--- Exercise instructions ---
- A) List every full calendar date (month, day and year) that appears in the text on the Point Four program.
- B) Carry on the text on the Point Four program from its final sentence.

Point Four was the first global U.S. foreign aid program, yet it drew some inspiration from the nation's wartime Office of the Coordinator of Inter-American Affairs (OCIAA), which extended technical assistance to Latin American countries. Nelson Rockefeller, the administrator of the OCIAA, strongly supported the establishment of Point Four in congressional hearings.

According to the US Secretary of State Dean Acheson, it was the initiative of the then legal counsel to the president Clark Clifford, who suggested to president Truman to initiate an assistance on a worldwide basis, and to include the issue in his inaugural address. According to Robert Schlesinger's book, White House Ghosts, it was Chief Public Affairs Officer Benjamin H. Hardy who first came up with the concept. After the suggestion was as good as lost in the foggy miasma of the State Department's bureaucracy, Hardy decided to bring the idea to the attention of Truman aide, George Elsey. Elsey and Clifford went on to herald the abstraction into policy. Hardy eventually left the Department of State and became the new Technical Cooperation Administration's Chief Information Officer.

==Implementation==

In order to implement the program, on February 9, 1949, a new committee was established within the Department of State, known as the Technical Assistance Group, chaired by Samuel Hayes. The program was approved by Congress on June 5, 1950, in the Foreign Economic Assistance Act, which allotted to the program a budget of $25,000,000 for fiscal year 1950/51. Describing the new program, Truman noted that, "Communist propaganda holds that the free nations are incapable of providing a decent standard of living for the millions of people in under-developed areas of the earth. The Point Four program will be one of our principal ways of demonstrating the complete falsity of that charge."

After Congressional approval on October 27, 1950, the Technical Cooperation Administration (TCA) was established within the Department of State to run the Point Four program and the OCIAA became incorporated into the new organization. Henry G. Bennett was the first TCA administrator from 1950 to 1951.

The program was carried out with the countries whose governments concluded bilateral agreements with the US government regarding aid under the program, and the TCA established field missions within those countries, which worked to improve agricultural output and distributed technical know-how on improving the economy in general. The first government to do so was the government of Iran, on October 19, 1950.

--- Data provided ---
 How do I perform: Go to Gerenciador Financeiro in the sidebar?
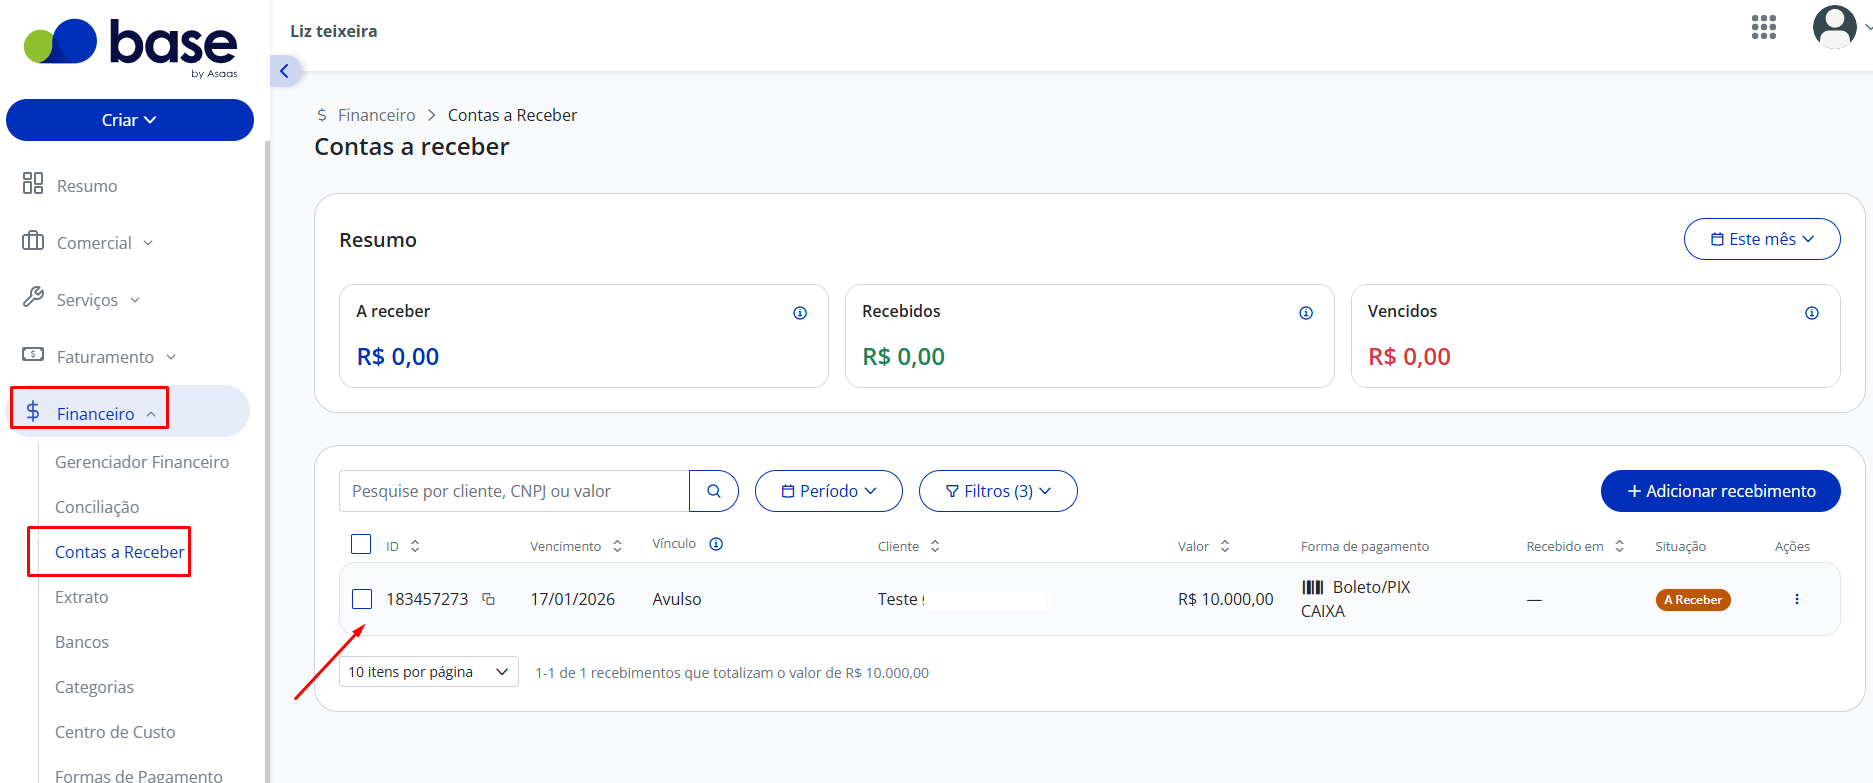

--- Solved problems ---
- A)
- February 9, 1949
- June 5, 1950
- October 27, 1950
- October 19, 1950

- B)
The Point Four Program was different from other programs in that it was not confined to any specific region; it was extended to countries such as Pakistan, Israel, and Jordan. The American University of Beirut (AUB) also received funding from the Point Four program to expand its operations.

Among the first nations to gain extensive technical assistance was India. From 1950 to 1951 India saw the implementation of a penicillin plantation, an increase in schools and medical research facilities as well as dam construction. In addition to economic assistance, India also agreed to maintain a democratic government. U.S. Officials hoped this would prevent India forming alliances with the Soviet Union and China.

Republican President Dwight D. Eisenhower discarded the Point Four name in favor of simply referring to it as a 'technical assistance program', and reorganized the TCA into the Foreign Operations Administration; its successor agencies include the International Cooperation Administration and the present-day Agency for International Development.

==Legacy of the program==
The Point Four Program was the first US plan designed to improve social, economic and political conditions in 'underdeveloped' nations. It marked the promotion of international development policy to the center of the U.S. Foreign Policy framework.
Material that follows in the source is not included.